* START *

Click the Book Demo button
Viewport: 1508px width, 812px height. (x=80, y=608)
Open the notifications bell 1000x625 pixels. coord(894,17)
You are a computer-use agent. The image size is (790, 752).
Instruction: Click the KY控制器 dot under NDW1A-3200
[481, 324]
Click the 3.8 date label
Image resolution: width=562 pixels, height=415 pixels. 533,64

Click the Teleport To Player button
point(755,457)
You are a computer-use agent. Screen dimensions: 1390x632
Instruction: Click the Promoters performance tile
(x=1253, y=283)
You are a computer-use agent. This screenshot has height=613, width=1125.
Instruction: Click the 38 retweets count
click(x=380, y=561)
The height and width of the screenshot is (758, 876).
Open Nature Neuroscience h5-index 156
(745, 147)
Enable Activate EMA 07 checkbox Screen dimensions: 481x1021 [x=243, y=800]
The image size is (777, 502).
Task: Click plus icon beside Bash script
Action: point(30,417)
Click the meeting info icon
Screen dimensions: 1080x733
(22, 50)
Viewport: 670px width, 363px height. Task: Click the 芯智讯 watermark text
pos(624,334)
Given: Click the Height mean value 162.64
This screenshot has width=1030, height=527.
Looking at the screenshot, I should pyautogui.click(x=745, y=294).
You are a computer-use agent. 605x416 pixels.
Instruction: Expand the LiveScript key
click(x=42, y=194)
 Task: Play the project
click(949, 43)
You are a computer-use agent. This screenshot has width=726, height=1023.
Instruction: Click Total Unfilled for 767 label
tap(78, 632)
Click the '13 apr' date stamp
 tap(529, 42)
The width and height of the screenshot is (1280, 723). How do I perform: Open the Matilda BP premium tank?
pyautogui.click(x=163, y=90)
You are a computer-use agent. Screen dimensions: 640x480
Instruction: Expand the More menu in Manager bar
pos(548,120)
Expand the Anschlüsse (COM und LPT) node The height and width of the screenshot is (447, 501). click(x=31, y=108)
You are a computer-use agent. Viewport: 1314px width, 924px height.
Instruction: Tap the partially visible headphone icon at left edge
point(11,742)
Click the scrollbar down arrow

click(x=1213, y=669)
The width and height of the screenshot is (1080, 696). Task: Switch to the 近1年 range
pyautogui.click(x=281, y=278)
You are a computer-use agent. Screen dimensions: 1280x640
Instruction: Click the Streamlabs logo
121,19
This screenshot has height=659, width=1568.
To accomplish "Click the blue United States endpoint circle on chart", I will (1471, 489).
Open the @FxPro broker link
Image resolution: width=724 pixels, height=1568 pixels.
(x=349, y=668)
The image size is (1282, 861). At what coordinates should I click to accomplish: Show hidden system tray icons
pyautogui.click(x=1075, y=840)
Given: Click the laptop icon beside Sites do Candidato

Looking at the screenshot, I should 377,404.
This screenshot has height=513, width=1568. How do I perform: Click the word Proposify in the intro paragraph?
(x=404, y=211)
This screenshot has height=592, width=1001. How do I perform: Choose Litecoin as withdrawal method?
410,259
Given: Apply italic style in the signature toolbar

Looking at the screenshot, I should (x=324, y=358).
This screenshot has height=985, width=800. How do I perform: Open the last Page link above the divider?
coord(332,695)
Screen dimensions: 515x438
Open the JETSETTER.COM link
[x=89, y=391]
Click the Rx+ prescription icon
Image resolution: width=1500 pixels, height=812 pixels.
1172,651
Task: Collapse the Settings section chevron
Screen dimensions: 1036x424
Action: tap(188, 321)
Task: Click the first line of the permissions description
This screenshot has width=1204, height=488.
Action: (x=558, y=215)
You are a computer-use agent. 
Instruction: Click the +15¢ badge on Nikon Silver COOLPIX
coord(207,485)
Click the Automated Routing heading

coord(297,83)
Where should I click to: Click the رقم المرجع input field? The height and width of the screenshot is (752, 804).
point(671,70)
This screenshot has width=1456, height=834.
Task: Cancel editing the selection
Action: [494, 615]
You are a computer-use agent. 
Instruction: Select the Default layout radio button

* END *

## Work to do
Copy all of the lines above, changing "notifications bell" to "messages inbox" and leaving everything else as it is.

## Written solution
Click the Book Demo button
Viewport: 1508px width, 812px height. (x=80, y=608)
Open the messages inbox 1000x625 pixels. coord(894,17)
You are a computer-use agent. The image size is (790, 752).
Instruction: Click the KY控制器 dot under NDW1A-3200
[481, 324]
Click the 3.8 date label
Image resolution: width=562 pixels, height=415 pixels. 533,64

Click the Teleport To Player button
point(755,457)
You are a computer-use agent. Screen dimensions: 1390x632
Instruction: Click the Promoters performance tile
(x=1253, y=283)
You are a computer-use agent. This screenshot has height=613, width=1125.
Instruction: Click the 38 retweets count
click(x=380, y=561)
The height and width of the screenshot is (758, 876).
Open Nature Neuroscience h5-index 156
(745, 147)
Enable Activate EMA 07 checkbox Screen dimensions: 481x1021 [x=243, y=800]
The image size is (777, 502).
Task: Click plus icon beside Bash script
Action: point(30,417)
Click the meeting info icon
Screen dimensions: 1080x733
(22, 50)
Viewport: 670px width, 363px height. Task: Click the 芯智讯 watermark text
pos(624,334)
Given: Click the Height mean value 162.64
This screenshot has width=1030, height=527.
Looking at the screenshot, I should pyautogui.click(x=745, y=294).
You are a computer-use agent. 605x416 pixels.
Instruction: Expand the LiveScript key
click(x=42, y=194)
 Task: Play the project
click(949, 43)
You are a computer-use agent. This screenshot has width=726, height=1023.
Instruction: Click Total Unfilled for 767 label
tap(78, 632)
Click the '13 apr' date stamp
 tap(529, 42)
The width and height of the screenshot is (1280, 723). How do I perform: Open the Matilda BP premium tank?
pyautogui.click(x=163, y=90)
You are a computer-use agent. Screen dimensions: 640x480
Instruction: Expand the More menu in Manager bar
pos(548,120)
Expand the Anschlüsse (COM und LPT) node The height and width of the screenshot is (447, 501). click(x=31, y=108)
You are a computer-use agent. Viewport: 1314px width, 924px height.
Instruction: Tap the partially visible headphone icon at left edge
point(11,742)
Click the scrollbar down arrow

click(x=1213, y=669)
The width and height of the screenshot is (1080, 696). Task: Switch to the 近1年 range
pyautogui.click(x=281, y=278)
You are a computer-use agent. Screen dimensions: 1280x640
Instruction: Click the Streamlabs logo
121,19
This screenshot has height=659, width=1568.
To accomplish "Click the blue United States endpoint circle on chart", I will (1471, 489).
Open the @FxPro broker link
Image resolution: width=724 pixels, height=1568 pixels.
(x=349, y=668)
The image size is (1282, 861). At what coordinates should I click to accomplish: Show hidden system tray icons
pyautogui.click(x=1075, y=840)
Given: Click the laptop icon beside Sites do Candidato

Looking at the screenshot, I should 377,404.
This screenshot has height=513, width=1568. How do I perform: Click the word Proposify in the intro paragraph?
(x=404, y=211)
This screenshot has height=592, width=1001. How do I perform: Choose Litecoin as withdrawal method?
410,259
Given: Apply italic style in the signature toolbar

Looking at the screenshot, I should (x=324, y=358).
This screenshot has height=985, width=800. How do I perform: Open the last Page link above the divider?
coord(332,695)
Screen dimensions: 515x438
Open the JETSETTER.COM link
[x=89, y=391]
Click the Rx+ prescription icon
Image resolution: width=1500 pixels, height=812 pixels.
1172,651
Task: Collapse the Settings section chevron
Screen dimensions: 1036x424
Action: tap(188, 321)
Task: Click the first line of the permissions description
This screenshot has width=1204, height=488.
Action: (x=558, y=215)
You are a computer-use agent. 
Instruction: Click the +15¢ badge on Nikon Silver COOLPIX
coord(207,485)
Click the Automated Routing heading

coord(297,83)
Where should I click to: Click the رقم المرجع input field? The height and width of the screenshot is (752, 804).
point(671,70)
This screenshot has width=1456, height=834.
Task: Cancel editing the selection
Action: [494, 615]
You are a computer-use agent. 
Instruction: Select the Default layout radio button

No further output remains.